Belly Flop

“On the subway platform I made a slow, uneven beeline for the bench. I took small, flat steps. No offense to Japanese women, but I was doing a Japanese woman shuffle. The less ankle motion, the less time on any one foot, the better. I shuffled around girls reading books; guys reading magazines; a couple couples commuting together, all obviously oblivious to my throbbing, aching foot pain. When I plopped down on the bench, it was like getting a big hug after a hard cry.

“As the 1 local train came barreling down the tracks, I waited to stand up until the last possible moment to make it in the door. Once in, I shimmied around people and their messenger bags, computer cases and other extremities to the middle of the car where I could stand in closest proximity to the most seats. This would give me the best chance of being offered one. I held on tight as the train started moving and sped up down the track. My knuckles were turning white with the pressure of hanging on. I felt my pinky toes go numb. I looked down the line at the seated people, my belly now eye-level to them. A guy fiddled with his iPhone. A girl closed her eyes like she was sleeping. Another one quizzed herself with flashcards. Could they not tell I was pregnant? I opened up my coat some more to expose my belly. A guy read a tightly rolled up copy of the New Yorker. A girl bopped her head up and down to a beat coming out of her headphones. I looked. No, I stared, at each one of them. And no one looked back up at me.
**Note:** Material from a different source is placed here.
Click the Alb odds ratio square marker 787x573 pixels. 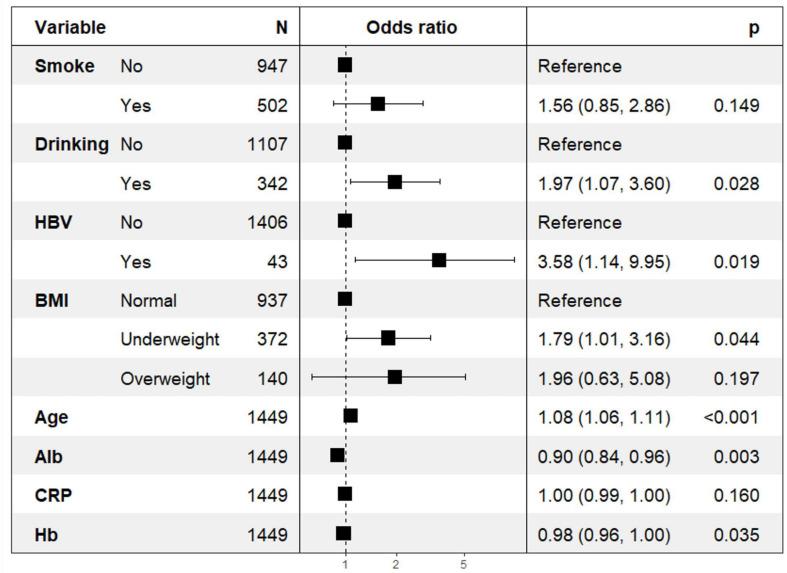tap(337, 455)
“The train jerked around a curve and lurched to a stop at the next station. One person got up, but a guy nabbed the seat before I could get there. I had to stand until another stop. My feet throbbed. I hoped my burning, numbing toes wouldn’t have to get amputated. I shifted my hand on the pole. It felt cold and unfamiliar. I brought it back down to where had been; it was warm. I owned that spot—and it was all I would get. I watched the sitters read, study and play phone games. I studied the freckles on one man’s balding head. I analyzed the pattern of chest hair crawling up a man’s shirt collar. I gaped at a woman’s breasts just to see if she’d notice. Were they consciously ignoring me? Did sitting mean that much to them? Could this really be happening? I started to grimace at every turn. I shifted my weight so often I probably looked like a child with a bathroom emergency. I even groaned at one point. And still no one budged.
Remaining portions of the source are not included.